瑠璃光院 – まほろば探訪 第19回

新緑が美しい瑠璃光院。秋の季節になると紅葉も楽しめる。
新緑が美しい瑠璃光院。秋の季節になると紅葉も楽しめる。

去年辺りにTwitterかどこかで新緑を水面に反射した美しい写真を見て、是非行きたいと思っていた場所がある。京都の瑠璃光院。京都市街から少し離れた緑萌える場所にその寺はひっそりと佇んでいる。

5月の晴れやかな空と涼やかな緑の中を10分ほど歩くとその寺に辿り着く。さっそく中に入り二階に上がると写真で見たのと同じ景色が広がっていた。

入り口で貰った写経の紙を机に敷いて、仏教の有り難い言葉をこれも貰ったシャープペンシルでなぞっていく。お経をなぞるだけで心が浄化され救われた気持ちになるというのは、科学万能の世の中では信じがたいことだがやってみる価値はある。一服の清涼剤だ。或いは他の来訪者達がやっていたように、もっと長い写経をやれば更に心が涼やかになるかとも思ったが、時間も無かったので写真を撮ることにした。

パノラマに広がる緑はさながら絵巻物のようで、水面と思っていたのは艶のある二台の机だった。美しいの一言に尽きる。やはりカメラで写真を撮っている人が多い。皆譲り合いながら物静かに写真を撮っている。

団体客がぞろぞろとやってきて机に写経の紙を置き、緑を愛でながら写経を始めたので、それをしおに一階に行ってみることにした。

さて一階へ降りて入り組んだ細い廊下を行くと、大きな蒸し風呂がある。大海人皇子(後の天武天皇)が壬申の乱の際に背中に負った矢傷を癒やしたと伝わる蒸し風呂があるのだ。中に入ってみると、少し土臭い。昔の蒸し風呂はそれはそれは準備に大変だったそうで、半日がかりだったとか。

一階にも広い畳の部屋があり、パノラマに緑が広がっている。住職がやってきて畳の上にすわり、この庭や寺院の名の由来などを物語り始めた。住職の口にした瑠璃色という言葉が頭の中に美しく響く。庭には鹿や猪もやってくるのだそうだ。

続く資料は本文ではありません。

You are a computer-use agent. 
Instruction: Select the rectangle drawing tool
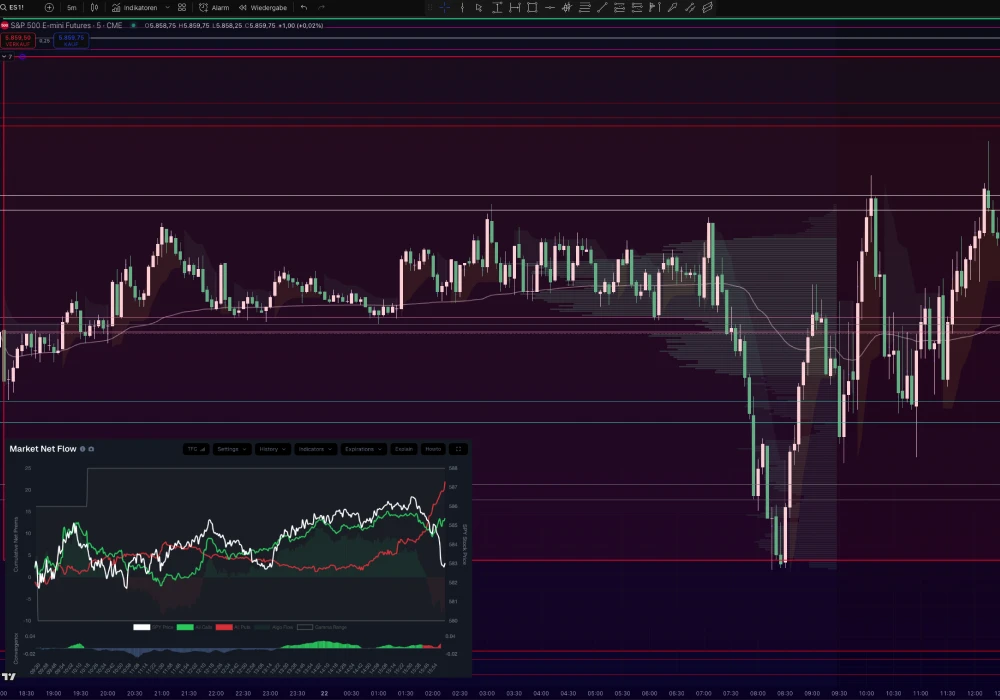pyautogui.click(x=532, y=8)
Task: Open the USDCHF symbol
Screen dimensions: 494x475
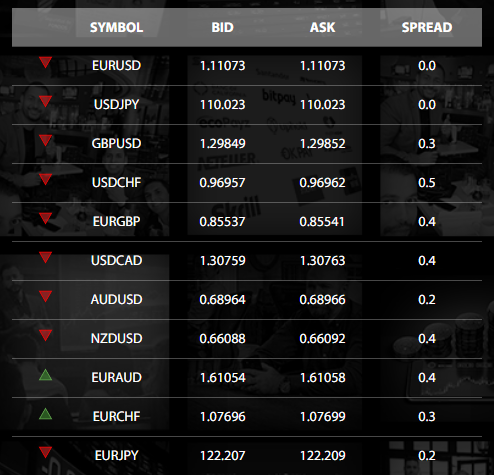Action: coord(116,183)
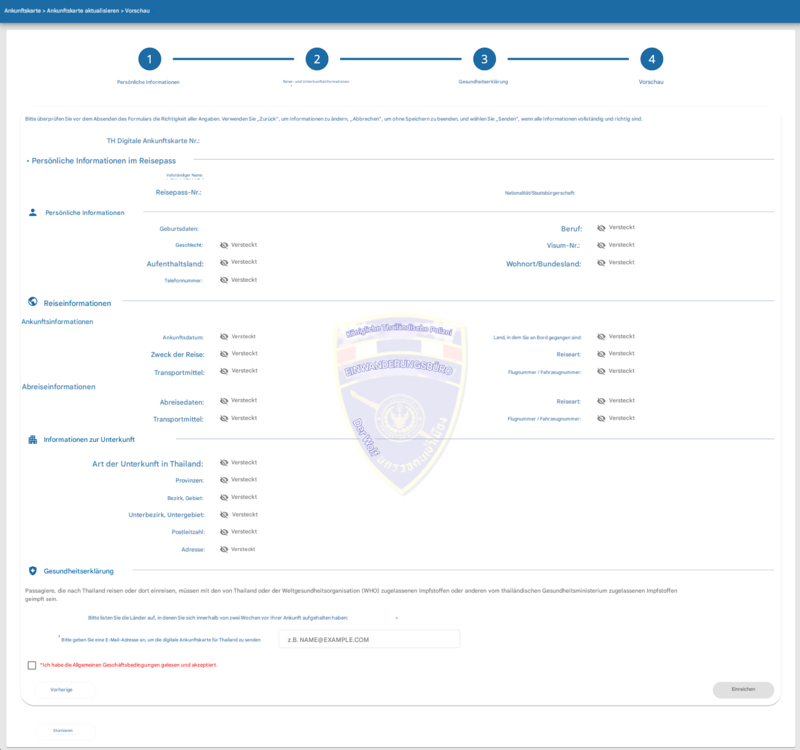Select step 4 circle Vorschau
The width and height of the screenshot is (800, 750).
click(x=652, y=59)
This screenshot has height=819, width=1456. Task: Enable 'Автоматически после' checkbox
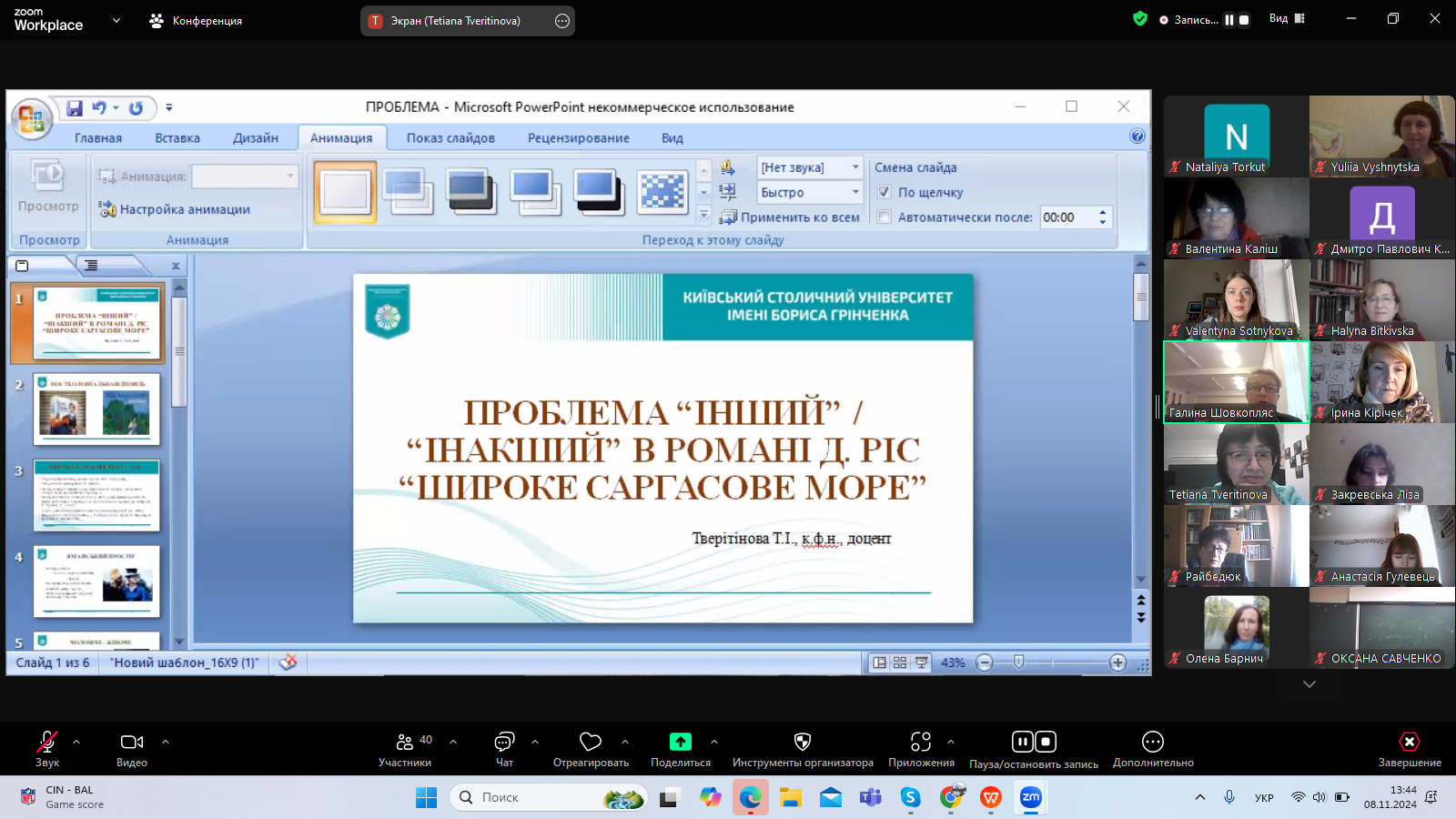[x=884, y=217]
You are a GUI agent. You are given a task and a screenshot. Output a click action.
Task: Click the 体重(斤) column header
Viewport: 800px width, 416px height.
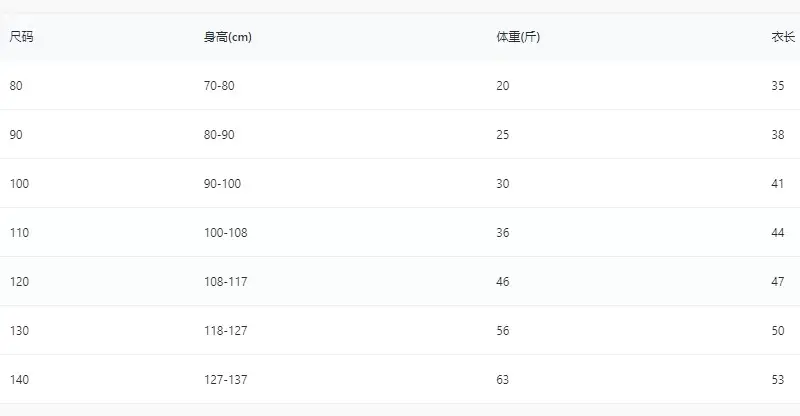point(518,37)
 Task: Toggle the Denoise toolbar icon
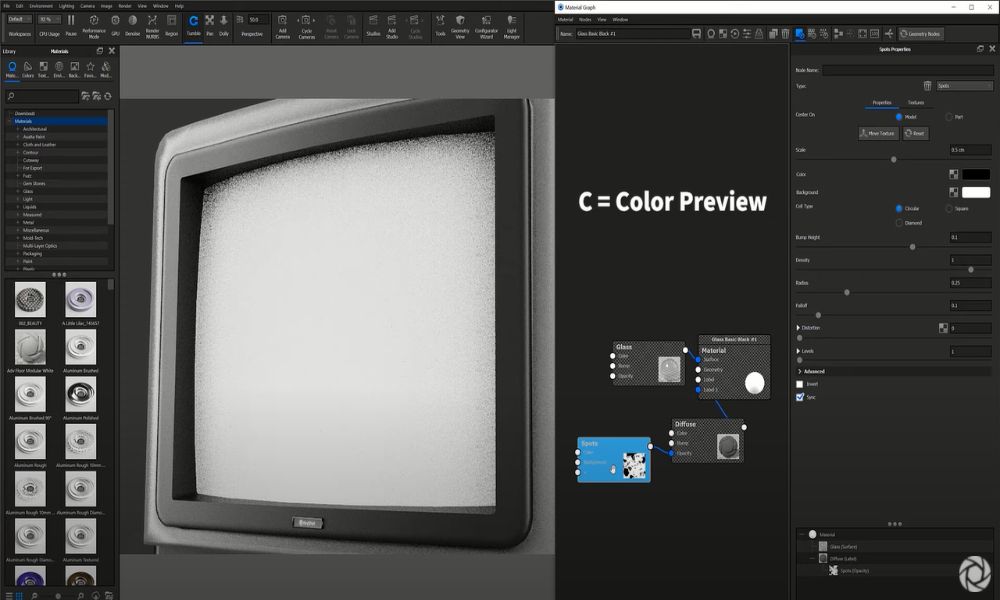pos(133,24)
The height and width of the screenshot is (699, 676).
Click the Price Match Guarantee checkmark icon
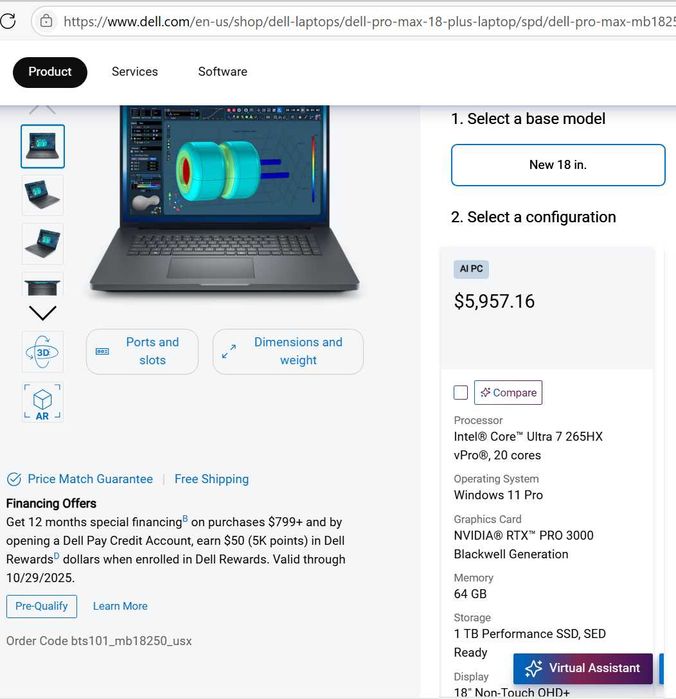(x=14, y=479)
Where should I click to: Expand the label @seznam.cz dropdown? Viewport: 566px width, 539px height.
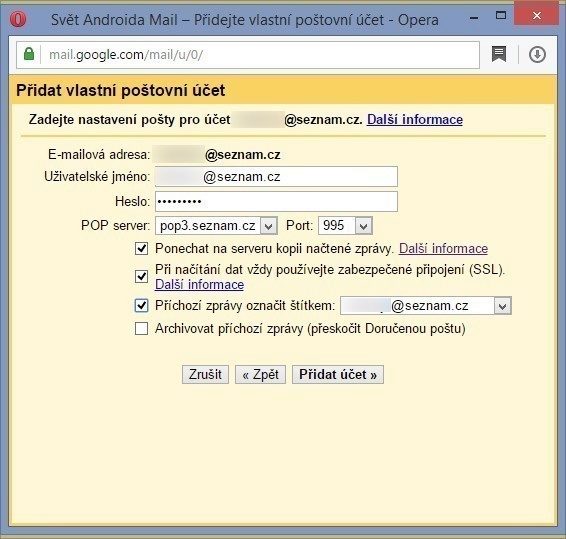pos(502,306)
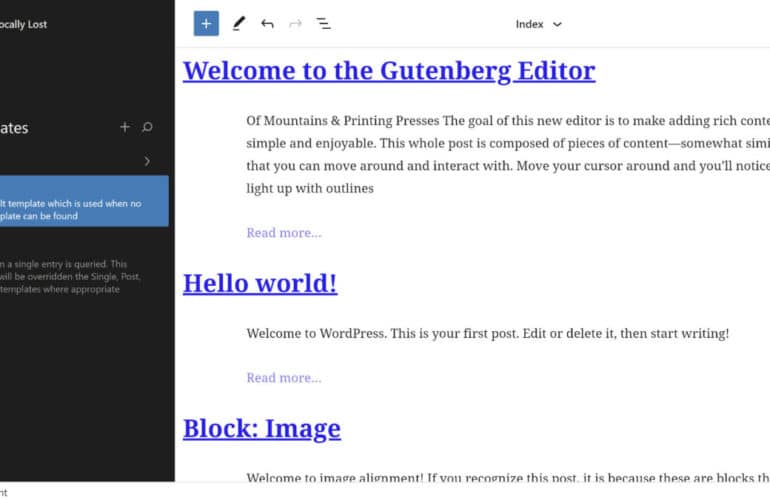Click the Locally Lost site title
This screenshot has width=770, height=500.
tap(25, 24)
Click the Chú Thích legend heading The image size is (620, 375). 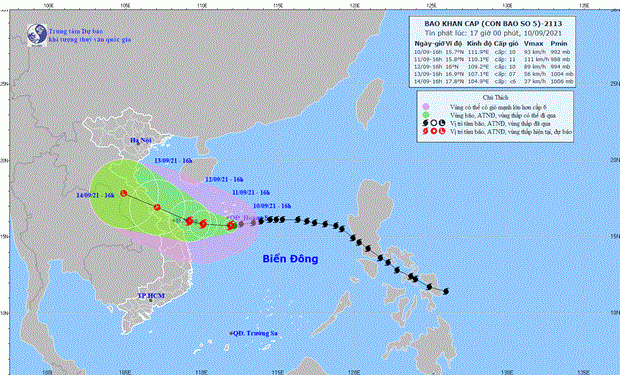[495, 97]
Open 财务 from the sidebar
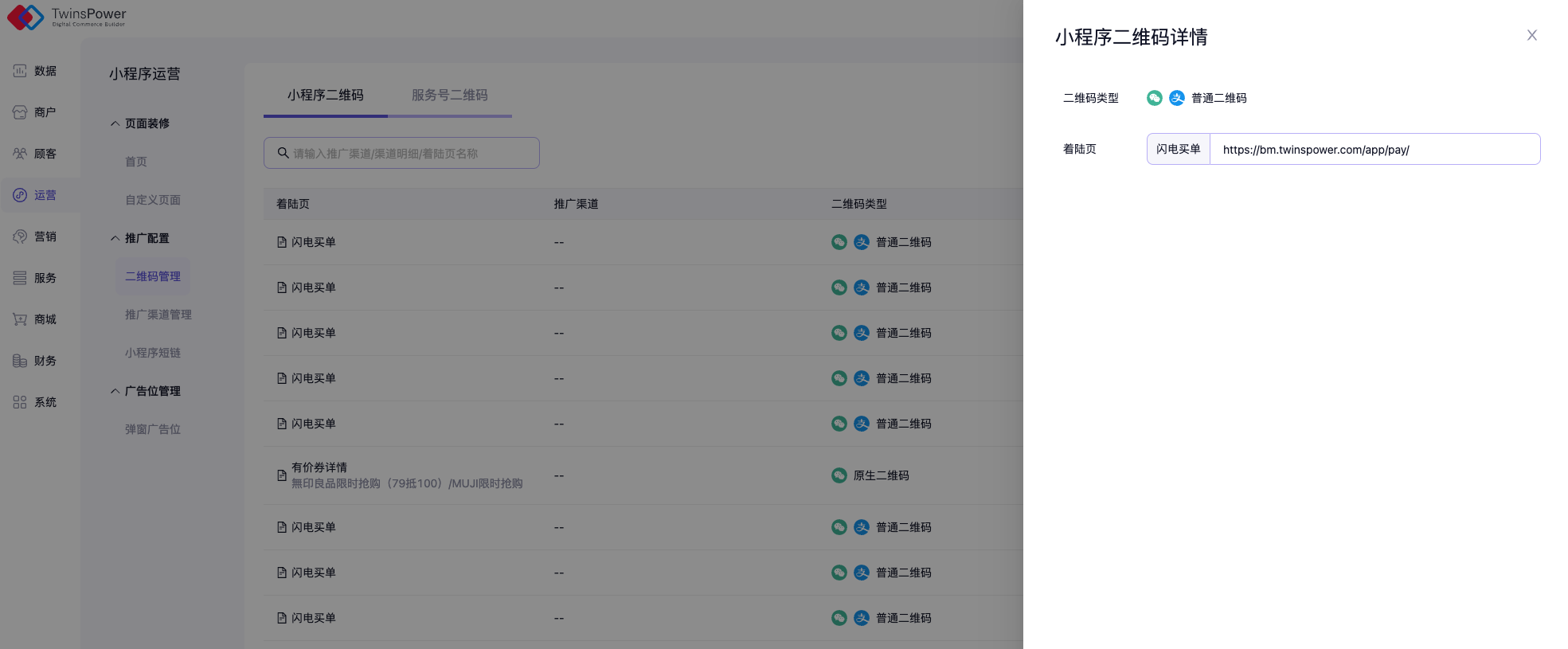The image size is (1568, 649). [x=36, y=361]
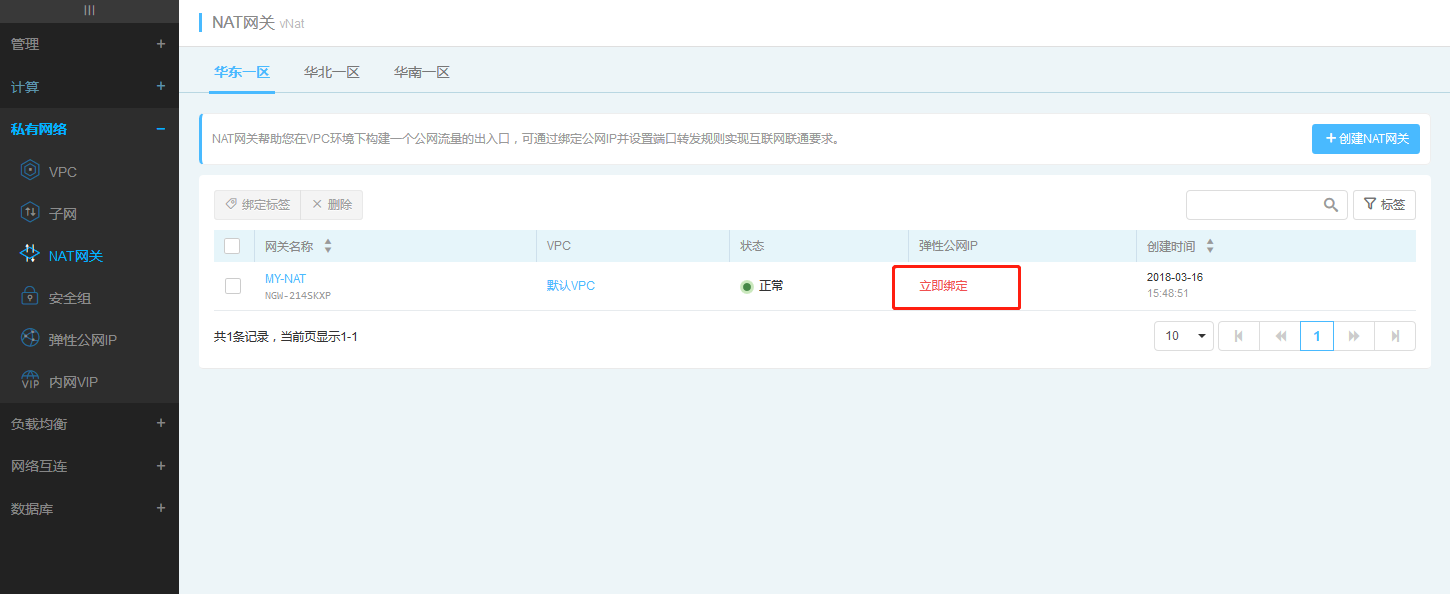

お抹茶と和菓子も提供しているという事で、庭を眺めながら頂く事にした。こちらは1000円。静寂に包まれた美しい庭を眺めながら頂く抹茶の苦みと和菓子の口の中に広がる甘さは何とも格別だ。

静寂な庭を眺めながら飲む抹茶もまた格別。
静寂な庭を眺めながら飲む抹茶もまた格別。

御朱印を押しているとお経が始まった。お寺に来たのだなと改めて思う。

春と秋に特別拝観をやっていて、一般にも開放されている。この日は入館料2000円だった。秋になれば紅葉で色づいた美しい光景が広がっていることだろう。

アクセス

普段京都に観光に行く時は京都市営バスが多いのだが、今回は京都バスで八瀬駅前停留所まで一本で向かう。始発の停留所はいつもの如く四条河原町。阪急河原町駅で降りて6番出口へと向かう階段を上ればすぐ右にバスの停留所がある。京都市営バスの他に京都バスも停まる、京都観光の入り口と言っても過言ではないバス停だ。

この日もいい古都チケットで全ての交通費を賄った。阪神阪急各駅で1600円で販売している1日乗り放題のチケットで、京都の市営地下鉄と市営バス・京都バス乗り放題となっている。ただ瑠璃光院は京都の中心街から少し離れた場所にあるので有効区間が気になった。実際バスに乗っていても、ある区画から料金が上がり、ここからは乗り放題のプリペイドカードを持っていても追加分の料金を払わなければならないという。しかしいい古都チケットは有効区画内だそうで、追加料金を払う必要は無かった。

秋の季節になればまた行きたいと思っているが、おそらく新緑の季節よりも混雑していそうだ。今まで新緑や紅葉に特別な風情を感じたことはあまりなかったが、京都に何度も足を通うことで、美しいと思えるようになった。これも写真を趣味にしたことによる効能だろう。